What is a hyperparameter?
A hyperparameter is a configuration value you set before training begins and that the learning algorithm cannot adjust by itself. Hyperparameters control how a model learns — the size of each optimisation step, how many examples are processed at once, how deep the network is — rather than what it learns. They are choices made by the practitioner, not discovered from the data.
Picking good hyperparameters is one of the most important and time-consuming parts of building a machine-learning model, because the same architecture can train beautifully or fail completely depending on these settings.

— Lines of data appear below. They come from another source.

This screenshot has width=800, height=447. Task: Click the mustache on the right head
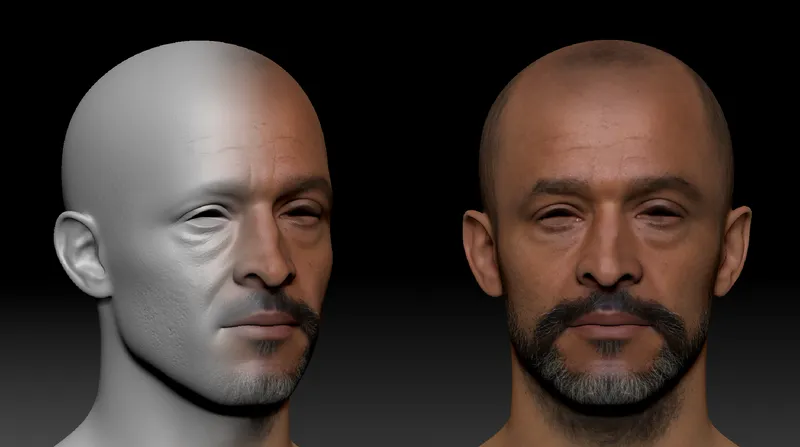coord(607,300)
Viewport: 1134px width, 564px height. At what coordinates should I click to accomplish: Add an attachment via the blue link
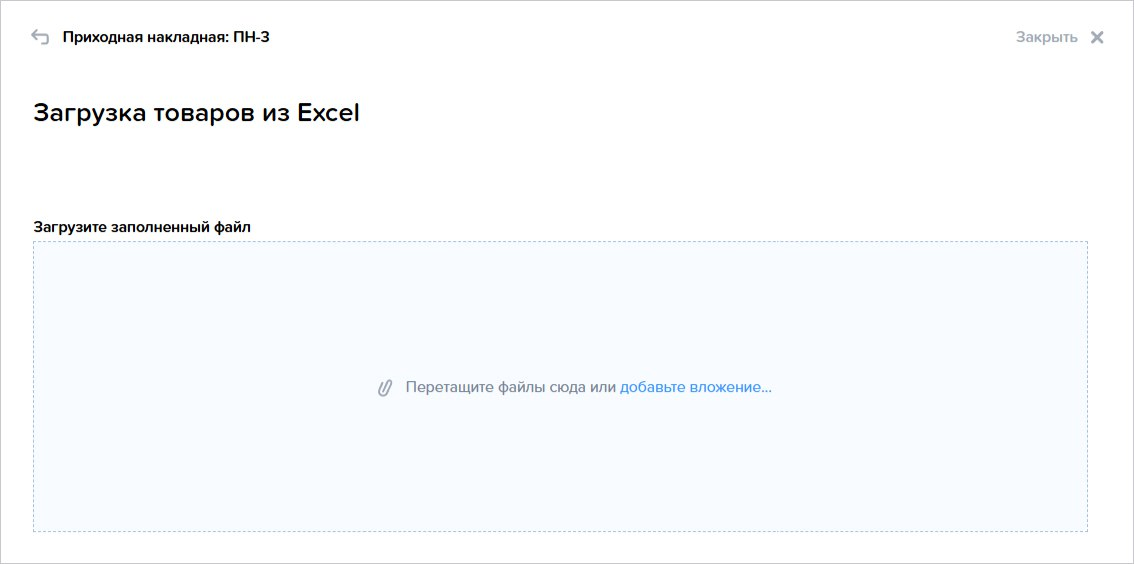click(696, 387)
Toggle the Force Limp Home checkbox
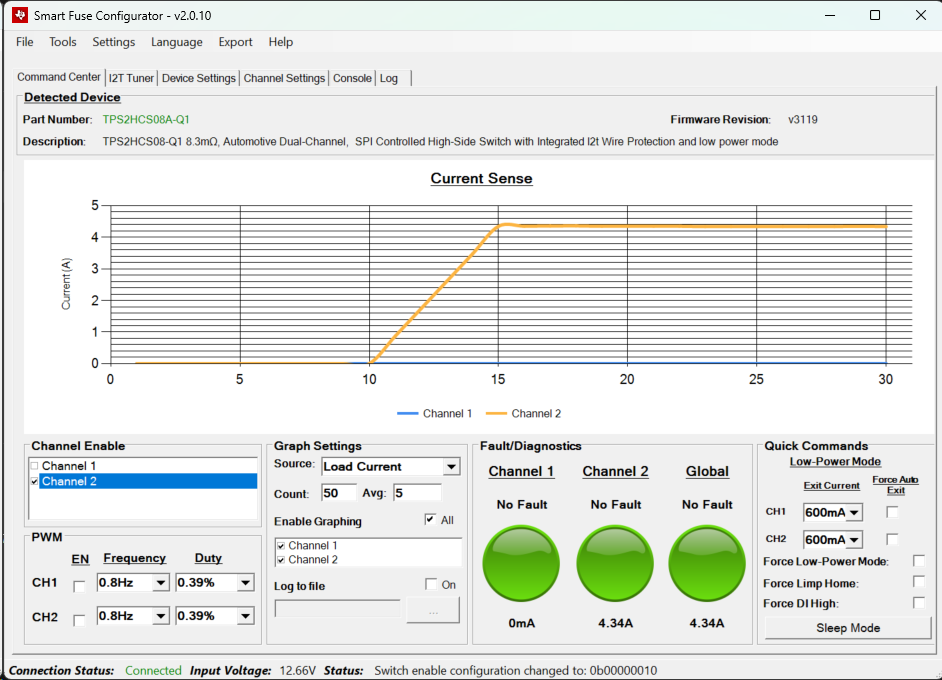The image size is (942, 680). [x=918, y=582]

Hyperparameters vs parameters
The distinction is easy to confuse but fundamental:
- Parameters are the weights and biases inside the model. There can be billions of them, and the training algorithm (gradient descent) learns their values automatically from data. You never set them by hand.
- Hyperparameters are the settings around training. There are usually a handful, and you choose them. The model does not optimise them as part of normal training.
In short: you tune hyperparameters; the model fits parameters.
Common hyperparameters
The most influential hyperparameters in deep learning include:
- Learning rate — how big a step the optimiser takes; usually the single most important setting.
- Batch size — how many examples are processed before each weight update.
- Number of epochs — how many full passes are made over the training data.
- Architecture choices — number of layers, hidden dimension, number of attention heads.
- Regularisation — dropout rate, weight decay.
- Optimiser choice — for example SGD, Adam, or AdamW.
At inference time, generation settings such as temperature and top-p are sometimes informally called hyperparameters, since they too are configured rather than learned.
Tuning strategies
Because hyperparameters interact, finding a good combination usually means searching. The main approaches are:
- Grid search — define a grid of values for each hyperparameter and try every combination. Thorough but expensive, and it scales badly as the number of hyperparameters grows.
- Random search — sample combinations at random within sensible ranges. It is often more efficient than grid search because it explores more distinct values of the hyperparameters that actually matter.
- Bayesian optimisation — build a model of how settings affect performance and use it to propose the most promising next combination, focusing effort where it is likely to pay off.
Every strategy evaluates candidates on a held-out validation set rather than the training data, so the chosen settings reflect genuine generalisation rather than memorisation.